• _Problem set_
#1 Set down the stretch of the lecture transcript on Newton's method from "Now, I have" through "to begin here.", reproducing it word for word.
#2 Quote every sentence in the lecture transcript on Newton's method that begins with the words "Let me".
#3 Write what comes next in the lecture transcript on Newton's method, picking up after its final sentence.

• _Given passage_
######

Now, I want to look at optimization. So over here, I want to optimize-- well, over here, let me try to minimize F of x, and I'll be in the vector case here. And over here, I want to solve f equals 0, and of course, that means f of 1 equals 0 all the way along to fn equals 0. Here, I have n equations, and n unknowns.
Let me start with that one, and I'll start with Newton's method, Newton's method to solve these n equations and n unknowns. OK, so Newton, Newton's method which is often not presented in 18.02. That's a crime, because that's the big application of gradients in Jacobians.
OK, so I'm trying to solve n equations and n unknowns, and so I want f at x plus delta x to be 0. Right? So I want f of x plus delta x to be 0. So f at x plus delta x is-- I'm putting in a 0. I'm just copying that equation-- is f at where I am. Let me use K for the case iteration.
So I'm at a point xK. I want to get to a point xK plus 1. And so I have 0 is f of x plus J, at that point, times delta x which is xK plus 1 minus xK. Good. That's Newton's method.
Of course, 0 isn't quite true. Well, 0 will be true if I'm constructing xK plus 1 here. I'm constructing xK plus 1. OK. So let me just rewrite that, and we've got Newton's method. So we're looking for this change, xK plus 1 minus xK. I'll put it on this side as plus xK, so that's this.
Now, I have to invert that and put it on the other side of the equation. So that will go with a minus. This guy will be inverted and f at xK. So that's Newton's methods. It's natural.
So let me just repeat that. You see where the xK plus 1 minus xK is sitting? Right? And I moved f of xK to the other side with a minus sign, and then I multiplied through by J inverse, so I got that. So that's Newton's method for a system of equations, and over there, I'm going to write down Newton's method for minimizing a function. This is such basic stuff that we have to begin here.
Let me even begin with an extremely straightforward example of Newton's method here. Suppose my function-- suppose I've only got one function actually. Suppose I only had one function. So suppose my function is x squared minus 9, and I want to solve f of x equals 0. I want to find the square root of 9.

######

• _Records_
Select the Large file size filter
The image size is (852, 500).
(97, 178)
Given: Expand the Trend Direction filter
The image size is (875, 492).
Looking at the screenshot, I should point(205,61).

######

• _Answers_
#1
Now, I have to invert that and put it on the other side of the equation. So that will go with a minus. This guy will be inverted and f at xK. So that's Newton's methods. It's natural.
So let me just repeat that. You see where the xK plus 1 minus xK is sitting? Right? And I moved f of xK to the other side with a minus sign, and then I multiplied through by J inverse, so I got that. So that's Newton's method for a system of equations, and over there, I'm going to write down Newton's method for minimizing a function. This is such basic stuff that we have to begin here.

#2
Let me start with that one, and I'll start with Newton's method, Newton's method to solve these n equations and n unknowns.
Let me use K for the case iteration.
Let me even begin with an extremely straightforward example of Newton's method here.

#3
OK, so what is Newton's method for it? My point is just to see how Newton's method is written and then rewrite it a little bit so that we see the convergence. OK, so of course, the Jacobian is 2x. So Newton's method says that xK plus 1-- I'm just going to copy that Newton's method-- minus 1 over 2xK. Right? That's the derivative times f at xK which is xK squared minus 9.
OK. We followed the formula, this determines xK plus 1, and let's simplify it. So here I have xK minus that looks like 1/2 of xK, so I think I have 1/2xK, and then this times this is 9/2 of 1 over xK. Is that right? 1/2 of xk from this stuff and plus 9/2 of 1 over xK. OK.
Can I just like check that I know the answer is 3? Can I be sure that I get the right answer, 3? That if xK was exactly 3, then of course, I expect xK plus 1 to stay at 3. So does that happen? So 1/2 of 3 and 9/2 of 1/3, what's that, 1/2 of 3 and 9/2 of 1/3?
OK, that's 3/2 and 3/2. That's 6/2, and that's 3. OK. So we've checked that the method is consistent which just means we kept the algebra straight. But then the really important point about Newton's method is to discover how fast it converges. So now let me do xK plus 1 minus 3.
So now, I'm looking at the error which is, I hope, approaching 0. Is it approaching 0? How quickly is it approaching 0? These are the fundamental questions of optimization.
So I'm going to subtract 3 from both sides somehow. OK, from here, I guess, I'm going to subtract 3. So I was just checking that it was correct. OK. Now, so xK plus 1 minus 3, I'm going to subtract 3 from both sides. I'm going to subtract 3 there, and then I hope that-- that box is what goes down here. Right?
Subtracted 3 from both sides, so I'm hoping now things go to 0. OK, so what do I have there? Let me factor out the 1 over xK. So what do I have then left? 1 over xK, so there's a 9/2 from there, 1 over xK.
So I really have 1/2 of xK squared, because I've divided by an xK. And this minus 3, I better put minus 3xK, because I'm dividing by xK. I claim that that's-- now I've got it. And let's see, let me take out the 2-- 2, forget these 2s, and make that a 6. So I have 1 over 2xK times 9 plus xK squared minus 6.
Anything good about that? We hope so. We hope that that is something attractive. So this is, again, the error at set K plus 1, and it's 1 over 2xK times this thing in brackets-- 9 plus xK squared minus 6xK. And we recognize that as xK minus 3 squared.
xK squared minus 6 of them plus 9, that's xK minus 3 squared. OK, that was the goal, of course. That's the goal that shows why Newton's method is fantastic. If you can execute it, if you can start near enough, notice that-- so how do I describe this great equation? It says that the error is squared at every step, squared at every step.
So if I'm converging to a limit, it will satisfy the-- it'll be 3, or I guess minus 3, is that possible? Yeah, minus 3 is another solution here. So we've got two solutions. Newton's method could converge to 3. Am I right, it could converge to minus 3?
So I'd have a similar equation sort of centered at minus 3, or does it always do one of those? It could blow up. So there are sort of regions of attraction. They're all the starting points that approach 3, and the whole point of that equation is with quadratic convergence the error being squared at every step. It zooms in on 3.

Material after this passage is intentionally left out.